Much has been written about how “when reason and emotion collide, emotion invariably wins”.
But the more mundane reality is that within the confines of those cardboard voting booths around the country this year, voters must condense both their rational thoughts and emotional concerns – about issues, parties, and leaders – into numbers on a ballot paper against simple names.
In essence this means that each voter must develop his or her own micro-voting strategy to condense and translate complex reasoning and emotions to a mark on a page that will make their views truly count.
As reported in The Guardian, my experience is that as “[political journalists] make voters more aware of the political process, they are adjusting to that knowledge by being more mercenary themselves and tactical in their own voting behaviour … they know they can’t change the whole political system, but they understand the power of their vote.”
Further, I observed that the big lesson from the UK poll was the rise of tactical voting – voters making choices not just on policy or personality, “but on understanding and gaming what might happen with a certain poll (in this case electoral) outcome”.
The public polls (in the UK) made three big mistakes: they didn’t ask enough questions to measure tactical voters – people who were persuaded to ‘game’ the election result or the result of the opinion poll itself; they did not do enough to measure voters’ expectations and hopes about the outcome – which may have shed light on tactical intentions; and they did not measure the ‘local candidate’ factor in close constituencies with intense local campaigns.
In Australia, there are many political vectors that give the consideration of tactical voting a higher voter weighting at the next election in Australia.
The first is the desire of voters to reduce longer-term political risk, regardless of short-term desires. Australia has been through a period of unprecedented political instability.
Since 2007 we’ve had five changes of prime minister and 21 changes of premiers and territory leaders. The prospect of another change at The Lodge to the current Opposition Leader Bill Shorten may be one change too many without very good reason, whatever one might think of the Government’s handling of the issues of the day.
This is because the observed polls suggest that if Shorten did win, then the political outcome would, in the expectations of voters, likely be one where he would only just win, meaning an equally likely return to minority or near-minority government. As was the case with the Gillard Government, voters know that such a government would only survive at the whim of Green or Independent dominance, and would battle almost daily with backbencher threats to cross the floor under a razor-thin majority.

[Exercises]
• a. List the three big mistakes that the tactical voting article says the UK public polls made.
• b. Resume the tactical voting article, picking up after its final sentence.
The items that come after this play no part in anything asked here.

[Supplied records]
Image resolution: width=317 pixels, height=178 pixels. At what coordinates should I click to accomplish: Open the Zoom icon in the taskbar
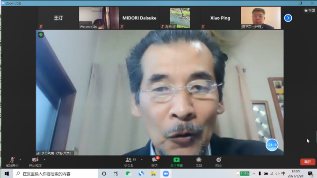tap(166, 173)

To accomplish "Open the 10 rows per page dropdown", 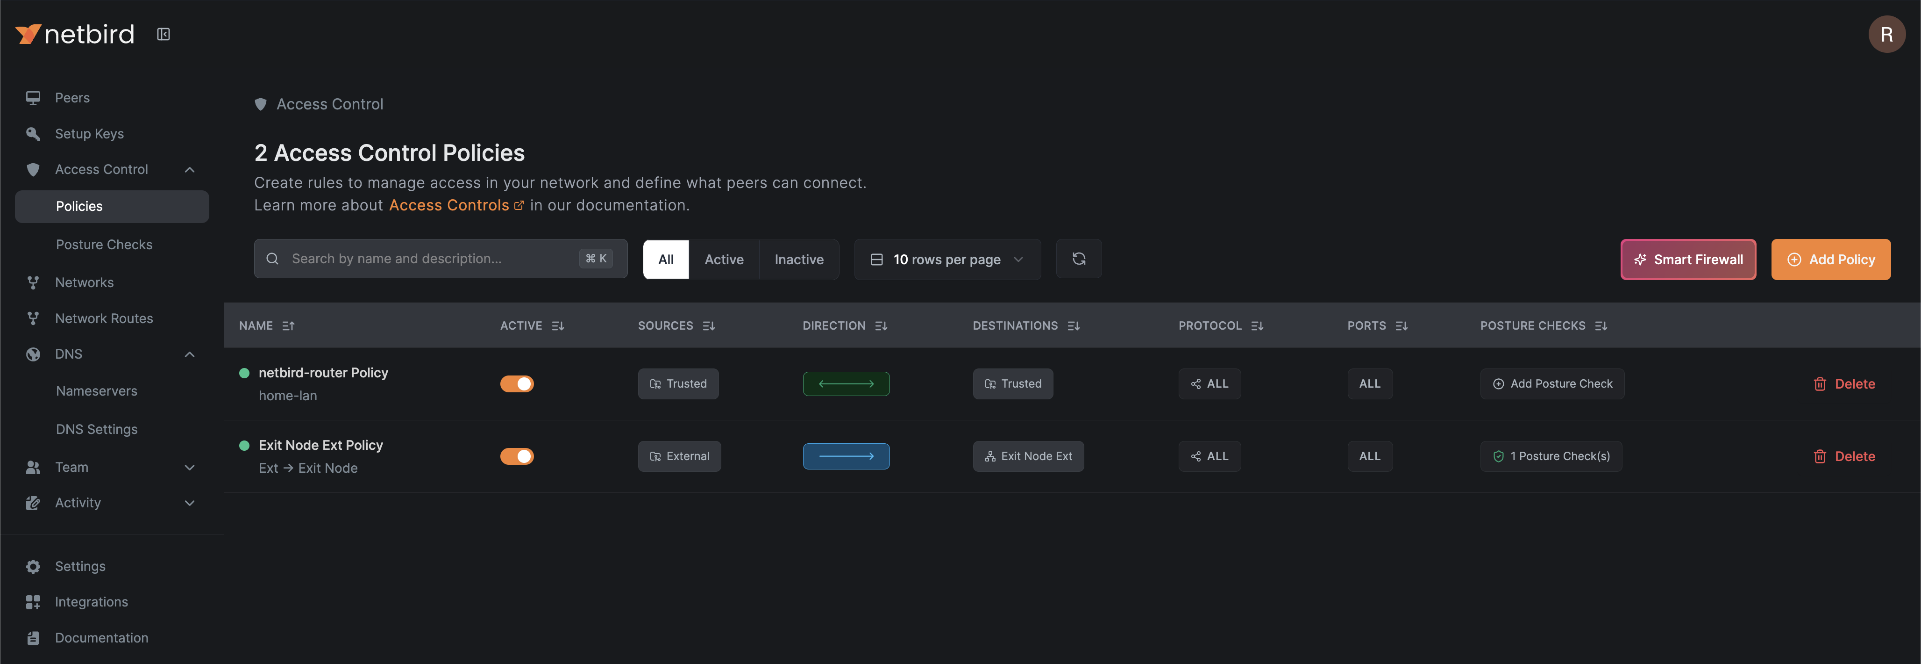I will pyautogui.click(x=946, y=259).
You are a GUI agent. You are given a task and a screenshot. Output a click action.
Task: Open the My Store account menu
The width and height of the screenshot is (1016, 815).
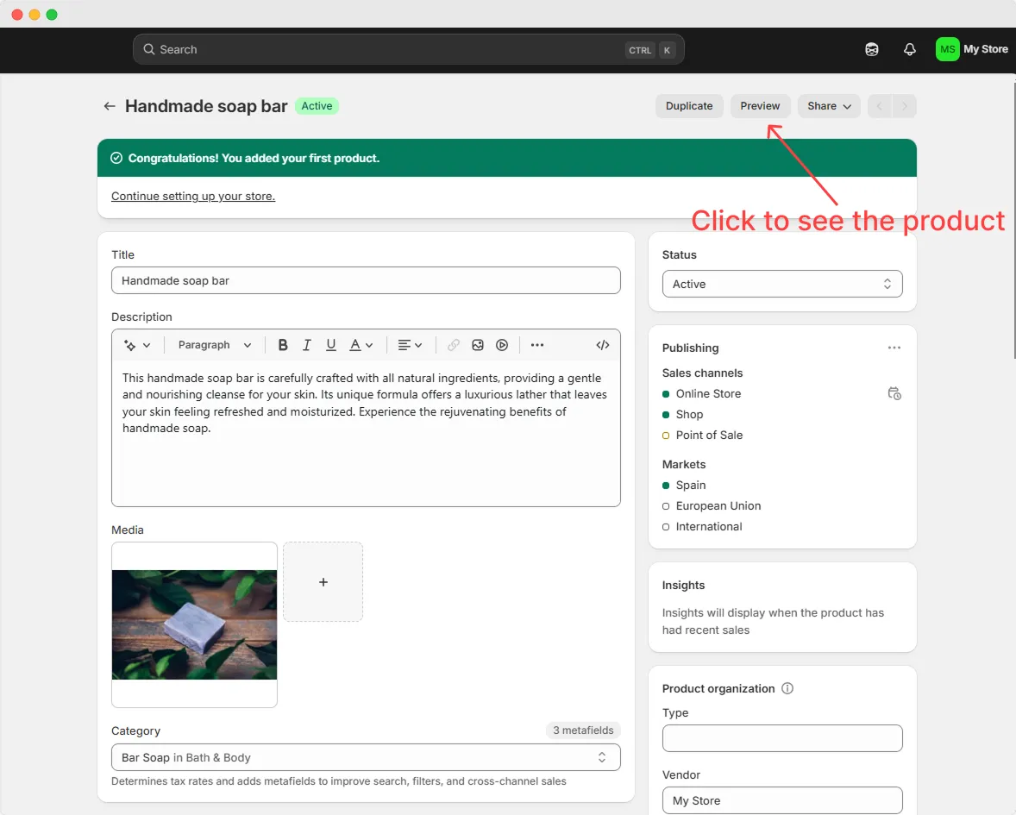tap(972, 49)
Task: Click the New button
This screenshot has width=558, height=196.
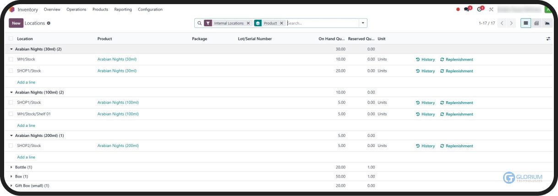Action: pos(16,23)
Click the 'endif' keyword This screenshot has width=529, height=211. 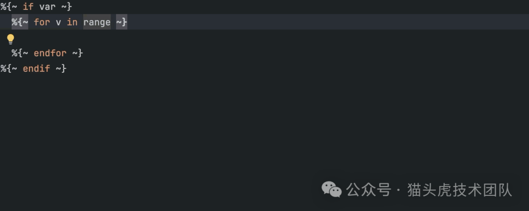36,68
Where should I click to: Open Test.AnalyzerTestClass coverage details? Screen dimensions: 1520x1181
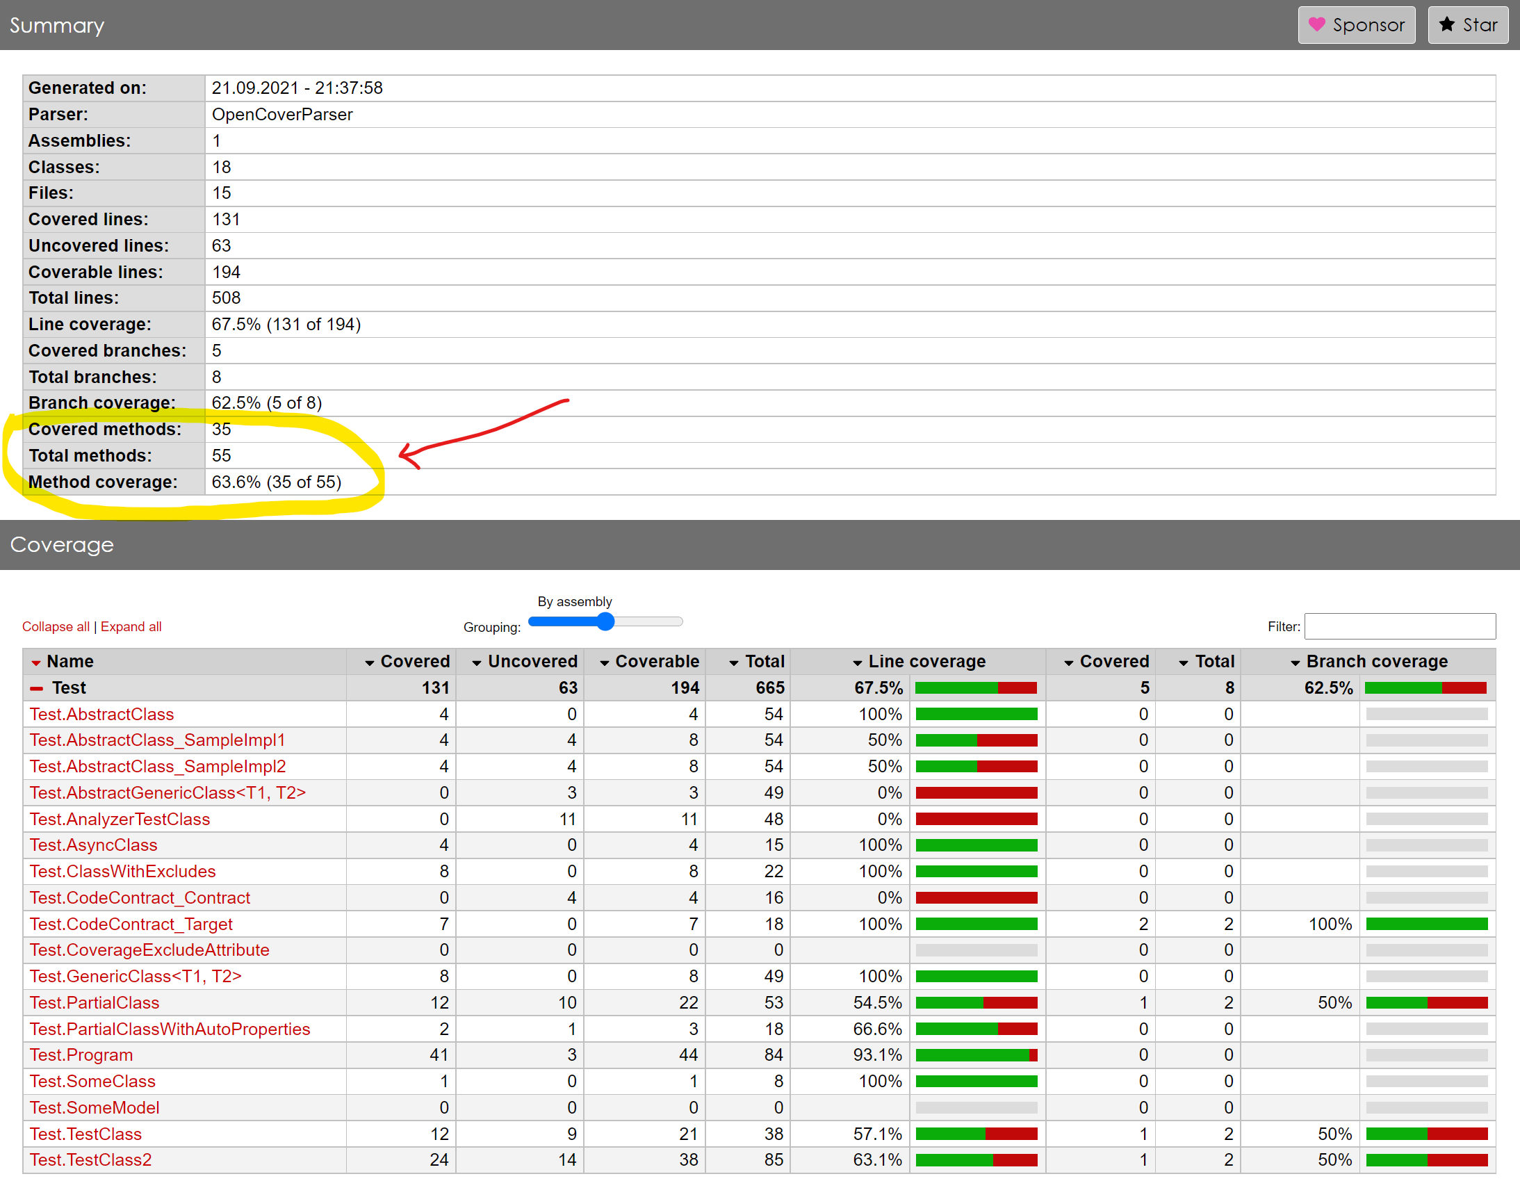[x=120, y=819]
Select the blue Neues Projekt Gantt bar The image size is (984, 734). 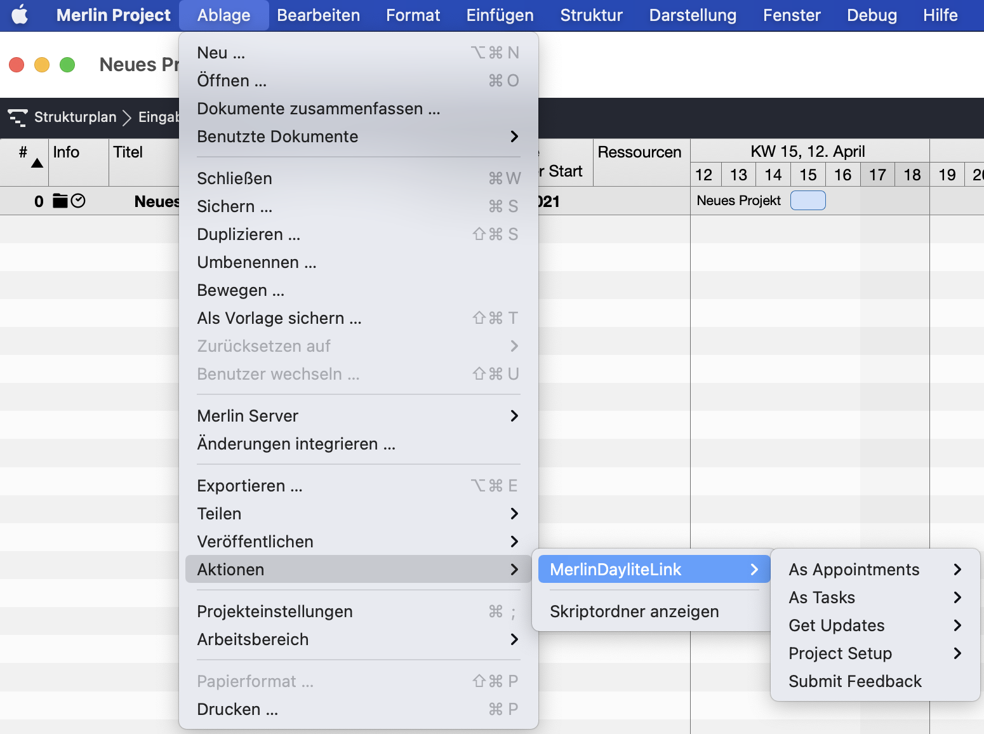pyautogui.click(x=808, y=201)
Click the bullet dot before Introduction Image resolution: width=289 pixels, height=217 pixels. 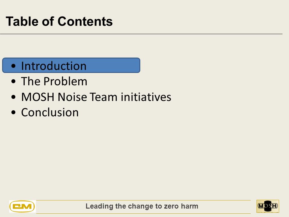pos(13,66)
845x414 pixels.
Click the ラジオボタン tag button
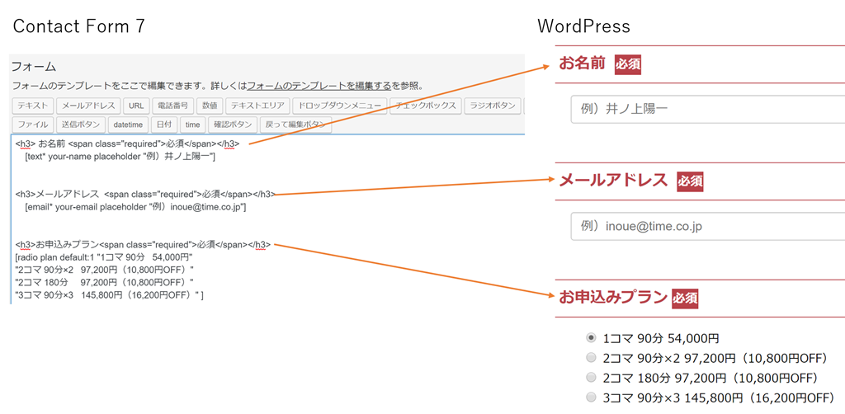point(493,106)
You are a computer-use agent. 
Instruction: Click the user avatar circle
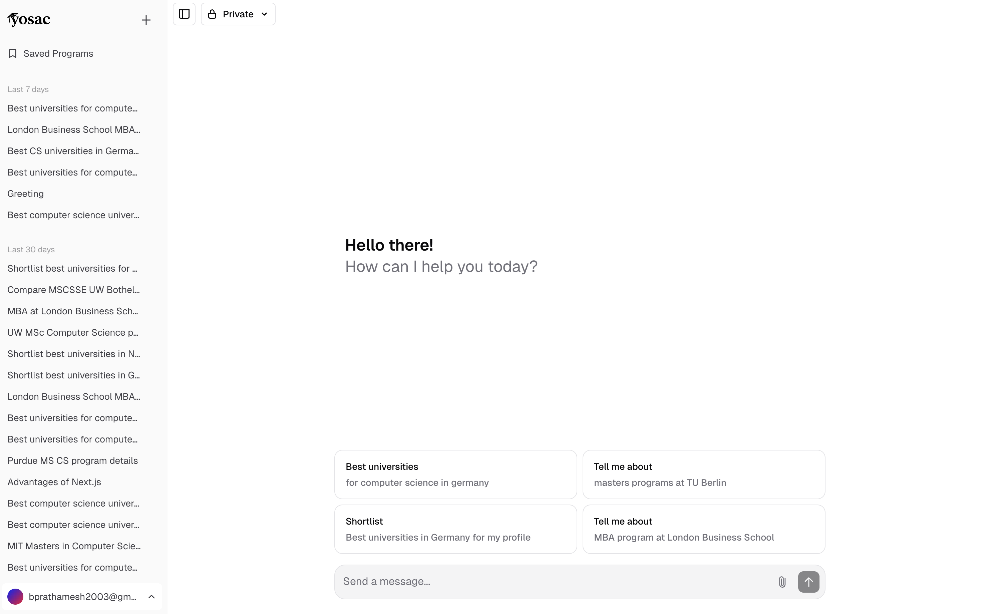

[Results of the tasks]
• a.
1. They didn't ask enough questions to measure tactical voters, meaning people who were persuaded to "game" the election result or the result of the opinion poll itself.
2. They did not do enough to measure voters' expectations and hopes about the outcome, which may have shed light on tactical intentions.
3. They did not measure the "local candidate" factor in close constituencies with intense local campaigns.

• b.
So whatever their rational thoughts about the economy or the education system or even their local member, voters could very well vote tactically simply to preserve a stable Government. While such desires may always have been part of the voter calculus, the evidence is that they are now more often weighted above more material issues.
Tactical voting is both national, and local
Even a government experiencing some churn in its ministerial line up is nothing compared to the massive churn in ministers and the disruption to the processes of government generally, as a new government spends its first six months “sorting their s–t out”, in the words one voter I spoke to recently.
Complicating this national tactical vote calculus is local tactical voting.
While information is readily available to voters from the polls and political commentary about the likely outcomes of a national vote, the level of information available to inform them of local outcomes is far more scarce. Marginal seat polling by major published pollsters is still relatively scarce and sporadic and – according to Professor Murray Goot in his paper “To The Second Decimal Point” – less reliable than national polls.
Further, when it is available to voters at election time, it tends to be lost in the barrage of campaign material and coverage.
Because of this, the increased use locally of paid and “earned” tactical voting messaging is almost inevitable. Indeed if you want to know what issues are truly important to political parties, it is often useful to see where they spend their hard earned dollars.
In the two recent New Zealand elections, voters in Epsom received a weight of material from the National Party informing them that they should vote tactically, locally, for the ACT Party’s Candidate in order to strengthen and Center Right government. In the UK election, Liberal Democrat voters in key Liberal Democrat seats received phone calls, read billboards and received high quality print materials where the emphasis was not on issues, which had largely matured by that time, but instead giving voters published polling information to convince them that voting tactically for Conservative was the only sure way to return a majority Government at a time when Britain needed economic stability above all else.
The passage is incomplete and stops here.